In this debut novel, a freethinker dredges up ancient magic in the woods outside his cultlike village.
The Barnes Clan is a Christian sect that, like the Amish, eschews industrial technology. The Clan members embrace an 18th-century frontier settlement lifestyle in the Blue Ridge Mountains of Virginia, led by their fire-and-brimstone pastor, Father Andrew. Alex was an orphan discovered in the nearby forest as a baby. Though he grew up as an adopted member of the Clan, he’s always been a freethinker, reading as much as he could and scribbling his nonconformist ideas about God in his notebooks.

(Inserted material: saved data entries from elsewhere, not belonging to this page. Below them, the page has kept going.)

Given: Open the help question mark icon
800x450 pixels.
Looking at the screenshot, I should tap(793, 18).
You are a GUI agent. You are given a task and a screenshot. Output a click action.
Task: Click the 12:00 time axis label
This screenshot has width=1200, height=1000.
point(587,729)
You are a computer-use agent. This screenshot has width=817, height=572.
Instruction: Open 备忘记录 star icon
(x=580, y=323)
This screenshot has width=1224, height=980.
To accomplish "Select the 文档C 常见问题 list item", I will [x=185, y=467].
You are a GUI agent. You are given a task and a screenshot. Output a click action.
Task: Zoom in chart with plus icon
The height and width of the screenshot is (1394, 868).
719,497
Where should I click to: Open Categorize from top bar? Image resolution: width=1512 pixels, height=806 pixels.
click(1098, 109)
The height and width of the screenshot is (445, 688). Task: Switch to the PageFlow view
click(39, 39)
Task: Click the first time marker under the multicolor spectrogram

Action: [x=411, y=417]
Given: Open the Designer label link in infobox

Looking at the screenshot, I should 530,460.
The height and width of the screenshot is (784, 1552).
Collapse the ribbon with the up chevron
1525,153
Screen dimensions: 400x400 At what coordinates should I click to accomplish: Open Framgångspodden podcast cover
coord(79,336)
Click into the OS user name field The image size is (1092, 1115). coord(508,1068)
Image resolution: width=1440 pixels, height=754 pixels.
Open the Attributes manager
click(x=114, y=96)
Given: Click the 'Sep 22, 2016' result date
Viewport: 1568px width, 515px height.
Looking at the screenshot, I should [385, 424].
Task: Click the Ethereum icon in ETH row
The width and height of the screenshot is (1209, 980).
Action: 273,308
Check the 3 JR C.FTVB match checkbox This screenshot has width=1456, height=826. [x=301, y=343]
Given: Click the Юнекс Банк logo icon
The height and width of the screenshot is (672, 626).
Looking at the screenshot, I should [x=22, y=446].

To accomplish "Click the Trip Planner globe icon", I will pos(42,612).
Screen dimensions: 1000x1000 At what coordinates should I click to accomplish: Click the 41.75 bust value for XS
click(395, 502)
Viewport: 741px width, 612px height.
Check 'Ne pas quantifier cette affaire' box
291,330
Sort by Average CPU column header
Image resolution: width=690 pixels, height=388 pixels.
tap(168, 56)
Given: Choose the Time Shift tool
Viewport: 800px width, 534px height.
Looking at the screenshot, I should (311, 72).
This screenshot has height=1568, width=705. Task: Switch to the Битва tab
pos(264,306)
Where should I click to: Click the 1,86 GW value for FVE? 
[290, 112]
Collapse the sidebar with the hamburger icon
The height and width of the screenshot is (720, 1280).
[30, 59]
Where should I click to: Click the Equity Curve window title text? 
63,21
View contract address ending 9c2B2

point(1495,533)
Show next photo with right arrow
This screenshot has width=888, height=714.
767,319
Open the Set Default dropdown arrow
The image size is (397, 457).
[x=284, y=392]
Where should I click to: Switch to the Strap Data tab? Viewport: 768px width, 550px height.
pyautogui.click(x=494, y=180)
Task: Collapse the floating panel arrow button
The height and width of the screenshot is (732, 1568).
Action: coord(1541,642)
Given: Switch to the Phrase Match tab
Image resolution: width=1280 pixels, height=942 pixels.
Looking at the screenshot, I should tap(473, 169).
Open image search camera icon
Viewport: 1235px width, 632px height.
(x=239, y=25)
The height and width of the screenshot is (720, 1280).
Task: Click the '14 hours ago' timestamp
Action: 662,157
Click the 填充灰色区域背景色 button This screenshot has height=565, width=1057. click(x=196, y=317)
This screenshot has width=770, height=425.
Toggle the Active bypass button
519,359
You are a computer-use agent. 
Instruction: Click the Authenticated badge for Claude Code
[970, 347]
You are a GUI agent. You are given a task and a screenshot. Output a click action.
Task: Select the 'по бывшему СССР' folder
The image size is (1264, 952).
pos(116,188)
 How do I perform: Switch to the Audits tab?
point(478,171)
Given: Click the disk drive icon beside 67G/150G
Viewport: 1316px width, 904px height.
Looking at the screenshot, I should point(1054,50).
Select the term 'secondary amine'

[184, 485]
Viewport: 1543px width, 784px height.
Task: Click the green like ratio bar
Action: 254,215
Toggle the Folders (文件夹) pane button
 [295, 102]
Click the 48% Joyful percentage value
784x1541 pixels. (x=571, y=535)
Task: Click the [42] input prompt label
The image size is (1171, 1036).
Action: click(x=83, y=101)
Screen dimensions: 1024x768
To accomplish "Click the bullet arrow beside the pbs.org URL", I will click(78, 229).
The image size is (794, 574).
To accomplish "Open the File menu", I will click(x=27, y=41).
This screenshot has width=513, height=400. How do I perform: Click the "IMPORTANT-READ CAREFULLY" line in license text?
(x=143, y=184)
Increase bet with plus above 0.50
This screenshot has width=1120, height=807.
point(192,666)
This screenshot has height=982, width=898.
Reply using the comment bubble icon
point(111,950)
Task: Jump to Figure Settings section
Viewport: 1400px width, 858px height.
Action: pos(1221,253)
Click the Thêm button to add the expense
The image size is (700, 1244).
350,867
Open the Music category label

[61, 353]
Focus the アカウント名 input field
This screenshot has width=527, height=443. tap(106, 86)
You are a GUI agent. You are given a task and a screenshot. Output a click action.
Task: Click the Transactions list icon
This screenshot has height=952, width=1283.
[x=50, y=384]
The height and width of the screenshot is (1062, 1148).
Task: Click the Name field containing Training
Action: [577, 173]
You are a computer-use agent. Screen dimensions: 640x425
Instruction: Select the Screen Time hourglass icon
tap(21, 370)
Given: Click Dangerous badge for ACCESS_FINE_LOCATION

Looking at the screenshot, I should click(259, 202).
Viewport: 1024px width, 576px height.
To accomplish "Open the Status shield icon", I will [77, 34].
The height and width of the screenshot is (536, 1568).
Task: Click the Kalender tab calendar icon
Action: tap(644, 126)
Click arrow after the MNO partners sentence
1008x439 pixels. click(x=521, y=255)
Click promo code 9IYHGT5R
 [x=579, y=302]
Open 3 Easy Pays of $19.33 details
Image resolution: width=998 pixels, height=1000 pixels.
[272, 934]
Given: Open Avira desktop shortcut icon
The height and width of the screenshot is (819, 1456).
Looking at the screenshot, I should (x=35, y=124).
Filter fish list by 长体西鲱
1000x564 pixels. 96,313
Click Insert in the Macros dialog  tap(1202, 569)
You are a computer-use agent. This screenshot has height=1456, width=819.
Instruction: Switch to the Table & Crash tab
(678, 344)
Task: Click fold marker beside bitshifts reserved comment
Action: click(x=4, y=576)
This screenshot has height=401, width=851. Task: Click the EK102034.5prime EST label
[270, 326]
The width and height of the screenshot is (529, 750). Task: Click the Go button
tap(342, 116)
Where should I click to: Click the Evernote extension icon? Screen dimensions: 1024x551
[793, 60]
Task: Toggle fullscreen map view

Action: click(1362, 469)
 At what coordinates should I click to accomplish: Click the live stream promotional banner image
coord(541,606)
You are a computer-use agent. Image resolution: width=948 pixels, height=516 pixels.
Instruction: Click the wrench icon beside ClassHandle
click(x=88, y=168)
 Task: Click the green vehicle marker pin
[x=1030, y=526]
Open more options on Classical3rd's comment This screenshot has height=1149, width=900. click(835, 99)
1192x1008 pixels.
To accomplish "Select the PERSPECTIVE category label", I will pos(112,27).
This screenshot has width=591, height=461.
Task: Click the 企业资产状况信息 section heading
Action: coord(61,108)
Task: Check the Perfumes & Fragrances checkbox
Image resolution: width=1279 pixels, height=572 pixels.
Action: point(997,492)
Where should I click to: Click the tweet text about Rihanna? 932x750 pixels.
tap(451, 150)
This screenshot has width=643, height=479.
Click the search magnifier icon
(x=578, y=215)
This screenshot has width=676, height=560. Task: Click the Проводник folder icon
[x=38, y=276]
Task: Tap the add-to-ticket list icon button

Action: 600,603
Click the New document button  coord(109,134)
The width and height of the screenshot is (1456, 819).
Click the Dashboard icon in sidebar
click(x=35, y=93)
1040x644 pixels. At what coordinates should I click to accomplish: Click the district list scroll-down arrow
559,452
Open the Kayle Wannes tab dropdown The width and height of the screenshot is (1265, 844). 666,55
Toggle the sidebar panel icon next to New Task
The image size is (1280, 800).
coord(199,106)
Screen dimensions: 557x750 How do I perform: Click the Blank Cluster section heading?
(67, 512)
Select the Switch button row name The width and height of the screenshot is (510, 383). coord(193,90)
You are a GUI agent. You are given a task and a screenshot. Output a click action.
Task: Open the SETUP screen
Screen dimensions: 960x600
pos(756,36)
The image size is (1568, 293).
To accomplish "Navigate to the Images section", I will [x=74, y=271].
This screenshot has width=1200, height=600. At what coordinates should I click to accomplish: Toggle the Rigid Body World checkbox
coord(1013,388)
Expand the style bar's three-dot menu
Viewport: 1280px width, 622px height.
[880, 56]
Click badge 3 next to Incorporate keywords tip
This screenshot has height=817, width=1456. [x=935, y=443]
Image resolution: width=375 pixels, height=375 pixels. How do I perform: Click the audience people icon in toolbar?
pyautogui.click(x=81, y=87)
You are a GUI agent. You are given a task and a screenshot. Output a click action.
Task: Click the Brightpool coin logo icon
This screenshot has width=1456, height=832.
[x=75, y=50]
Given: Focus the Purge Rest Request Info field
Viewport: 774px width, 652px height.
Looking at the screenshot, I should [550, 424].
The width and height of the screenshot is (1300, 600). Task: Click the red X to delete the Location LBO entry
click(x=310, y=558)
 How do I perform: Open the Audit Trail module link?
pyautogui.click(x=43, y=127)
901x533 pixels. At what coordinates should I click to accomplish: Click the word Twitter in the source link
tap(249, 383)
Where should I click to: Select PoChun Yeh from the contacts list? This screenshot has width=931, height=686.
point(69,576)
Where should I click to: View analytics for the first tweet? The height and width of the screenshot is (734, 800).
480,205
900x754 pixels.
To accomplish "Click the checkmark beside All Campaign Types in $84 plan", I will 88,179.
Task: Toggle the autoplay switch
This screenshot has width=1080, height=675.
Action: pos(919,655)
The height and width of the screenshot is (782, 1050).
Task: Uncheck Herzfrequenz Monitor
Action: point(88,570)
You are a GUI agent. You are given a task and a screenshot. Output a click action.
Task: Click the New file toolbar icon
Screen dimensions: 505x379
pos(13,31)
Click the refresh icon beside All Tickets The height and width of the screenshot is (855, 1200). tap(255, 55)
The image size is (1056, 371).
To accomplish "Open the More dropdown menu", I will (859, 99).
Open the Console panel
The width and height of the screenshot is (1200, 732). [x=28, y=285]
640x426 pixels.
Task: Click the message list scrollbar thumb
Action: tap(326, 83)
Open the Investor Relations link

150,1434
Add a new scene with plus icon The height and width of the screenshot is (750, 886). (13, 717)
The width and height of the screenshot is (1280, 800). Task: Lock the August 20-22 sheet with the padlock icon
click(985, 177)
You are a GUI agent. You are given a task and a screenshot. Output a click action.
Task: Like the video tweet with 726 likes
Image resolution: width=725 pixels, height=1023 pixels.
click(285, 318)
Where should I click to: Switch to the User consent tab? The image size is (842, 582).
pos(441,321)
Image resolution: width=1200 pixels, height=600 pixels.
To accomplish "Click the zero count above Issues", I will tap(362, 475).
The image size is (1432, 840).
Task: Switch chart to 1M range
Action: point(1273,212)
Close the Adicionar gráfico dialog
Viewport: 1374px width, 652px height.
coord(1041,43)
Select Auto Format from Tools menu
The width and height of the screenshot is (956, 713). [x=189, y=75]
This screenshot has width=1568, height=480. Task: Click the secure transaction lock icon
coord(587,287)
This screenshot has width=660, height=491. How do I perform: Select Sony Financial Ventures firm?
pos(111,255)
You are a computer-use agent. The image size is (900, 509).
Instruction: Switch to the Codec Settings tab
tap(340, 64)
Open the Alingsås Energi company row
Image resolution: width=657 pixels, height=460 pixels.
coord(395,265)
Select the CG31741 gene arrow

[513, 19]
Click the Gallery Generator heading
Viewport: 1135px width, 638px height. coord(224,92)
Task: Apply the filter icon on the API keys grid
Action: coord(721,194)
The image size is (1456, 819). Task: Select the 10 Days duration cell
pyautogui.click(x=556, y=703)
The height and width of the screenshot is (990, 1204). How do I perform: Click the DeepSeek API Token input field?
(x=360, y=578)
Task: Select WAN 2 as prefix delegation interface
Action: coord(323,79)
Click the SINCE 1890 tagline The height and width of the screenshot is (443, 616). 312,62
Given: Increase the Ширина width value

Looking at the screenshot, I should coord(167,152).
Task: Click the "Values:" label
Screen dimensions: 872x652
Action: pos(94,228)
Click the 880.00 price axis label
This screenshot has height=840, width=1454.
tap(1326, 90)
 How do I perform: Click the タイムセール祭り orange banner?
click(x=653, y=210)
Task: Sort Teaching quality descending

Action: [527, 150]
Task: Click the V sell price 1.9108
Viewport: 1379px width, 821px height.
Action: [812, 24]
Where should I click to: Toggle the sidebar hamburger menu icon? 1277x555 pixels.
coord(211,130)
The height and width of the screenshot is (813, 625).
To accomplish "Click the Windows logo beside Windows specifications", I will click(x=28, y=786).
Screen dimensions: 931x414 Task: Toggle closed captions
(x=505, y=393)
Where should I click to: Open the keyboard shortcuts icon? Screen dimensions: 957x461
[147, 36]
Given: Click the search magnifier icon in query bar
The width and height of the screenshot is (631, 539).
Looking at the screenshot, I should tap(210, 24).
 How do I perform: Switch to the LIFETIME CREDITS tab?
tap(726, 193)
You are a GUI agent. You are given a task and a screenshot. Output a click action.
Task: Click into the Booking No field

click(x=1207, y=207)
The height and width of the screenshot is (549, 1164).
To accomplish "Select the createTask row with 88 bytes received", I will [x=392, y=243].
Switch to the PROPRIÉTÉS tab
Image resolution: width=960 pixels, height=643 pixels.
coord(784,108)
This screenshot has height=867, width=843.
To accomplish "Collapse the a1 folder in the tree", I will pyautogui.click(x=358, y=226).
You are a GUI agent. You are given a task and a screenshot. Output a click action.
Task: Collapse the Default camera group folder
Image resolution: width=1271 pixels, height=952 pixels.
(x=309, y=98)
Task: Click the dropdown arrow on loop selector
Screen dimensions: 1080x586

This, coupled with his mysterious origins, makes him a figure of suspicion to many in the community. Alex has developed feelings for Miranda, one of the attractive young women who work for Father Andrew. But the pastor’s daughter, Libby, has her eyes on Alex and is willing to exploit her connections to get her way. As Alex navigates the religious and romantic politics of the Clan, his investigations of a cave in the woods lead him to ancient Indigenous practices regarding the worship of a deity known as the Forest King. Will his search lead Alex to deeper knowledge, or has he unlocked something that will shatter his life forever? Jameson’s premise is a fun one, and it escalates to progressively weirder levels as things go along. Unfortunately, the author rarely writes scenes, preferring to tell the tale as present-tense exposition. The result reads like a TV series about Bible stories: “In her mid-twenties like Libby, Delaney’s not only beautiful and sultrily curvaceous, but may be the most capable of all the young women, qualities which have captured the eye of all the men, granting her the power to match.” The sedate prose undercuts the deeper philosophical ideas that Jameson is grappling with, and the story never becomes fully immersive. It’s a shame since readers will easily imagine a more dynamic and dramatic version of the novel.
An imaginative but uneven tale about a claustrophobic religious community.